To celebrate Black History Month we will catch up with some current and former Coast Guard Academy cadet-athletes and learn about why they chose the Academy, their experiences here and what Black History Month means to them.
Emily Matthews, a senior from Chandler, Arizona, was a two-year starting center back on the women's soccer team and is an Operations Research and Computer Analysis. She earned both New England Women's and Men's Athletic Conference (NEWMAC) All-conference and Academic All-conference honors this season.
"I chose to attend the Academy because I grew up living a somewhat regimented lifestyle and it seemed to work for me. I wanted to be a part of something bigger than myself," said Matthews. "I had a few family members in the Coast Guard and hearing their cool stories as I grew up made me realize that the best way to be a part of something bigger than myself was to go to the Coast Guard Academy."
Matthews wanted to do something that was not just rewarding, but something that would make a real difference.
"There aren't a whole lot of careers one can choose where you get to see your organization in the breaking news across the country. I feel that it is extremely important and infinitely rewarding to give back to the country that has allowed me to pursue whatever I want in my life," said Matthews.
When reflecting back on memorable moments at the Academy, Matthews recalls the three soccer games that her dad was able to attend, all three which were overtime wins. Two of those were at the University of Mary Washington Tournament and the Senior Day win over Emerson.
"Winning those three games with him in the stands was a great feeling," said Matthews. "The other experience that I hold dearly in my heart is when the Class of 2020, my swabs, completed Sea Trials at the conclusion of their Swab Summer. The Academy is a 200 week program designed to turn 18 year old high school graduates into leaders ready to be Ensigns in the Coast Guard. I did not feel like much of a leader until that moment. Knowing that I had been one of the people responsible for getting the 40 members of the Class of 2020 in Whiskey 2 Platoon through Swab Summer and ready to be 4/c cadets was an incredible feeling."
Matthews alludes to the quote from Ronald Reagan "The greatest leader is not necessarily the one who does the greatest things.

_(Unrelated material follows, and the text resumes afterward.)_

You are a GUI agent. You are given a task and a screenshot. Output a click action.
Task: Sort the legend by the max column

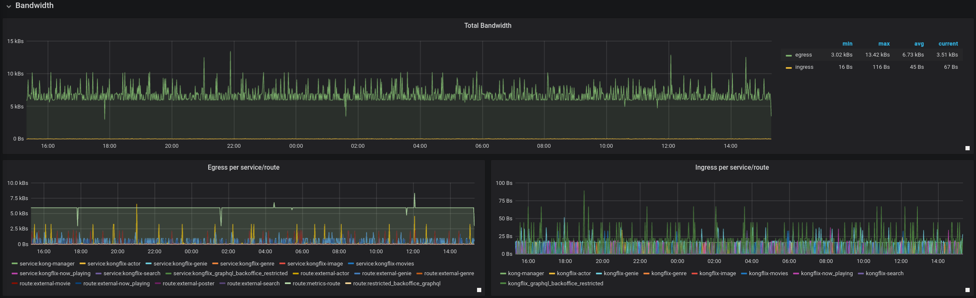[884, 44]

He is the one that gets the people to do the greatest things" to sum up the most important leadership skill that she has learned at the Coast Guard Academy.
"Bringing out the best in people and being able to motivate them to be the best they can be has been instrumental in shaping me into the woman I have become today," said Matthews.
Black History Month is important to her because it creates awareness for all people as it celebrates the struggle that individuals such as Rosa Parks, Maya Angelou, and Martin Luther King Jr. went through to allow individuals like her to live the life she has been privileged to live today.
"This month does have a special meaning in my heart that others may not feel, because I was adopted at birth. The parents that raised me are caucasian," said Matthews. " Had those people mentioned above, and numerous others, not dedicated their lives fighting for racial equality in our country, I would not have been blessed with the wonderful parents and family that have supported me for the past 21 years."
There have been quite a few coaches who have contributed to her success to which she says she owes a ton of thanks.
"My coaches, Coach Grant, LT Nakagawa, LT Shveda, Coach Giuliano, and Coach Occhialini; thank you so so much for helping mentor and develop me into the best defender I could be. To my team, thank you for being my 24 best friends. Most importantly, thank you to my family, and especially my father, for teaching me that life's not fair, that quitters are never winners, for supporting me in the most challenging times, and loving me unconditionally."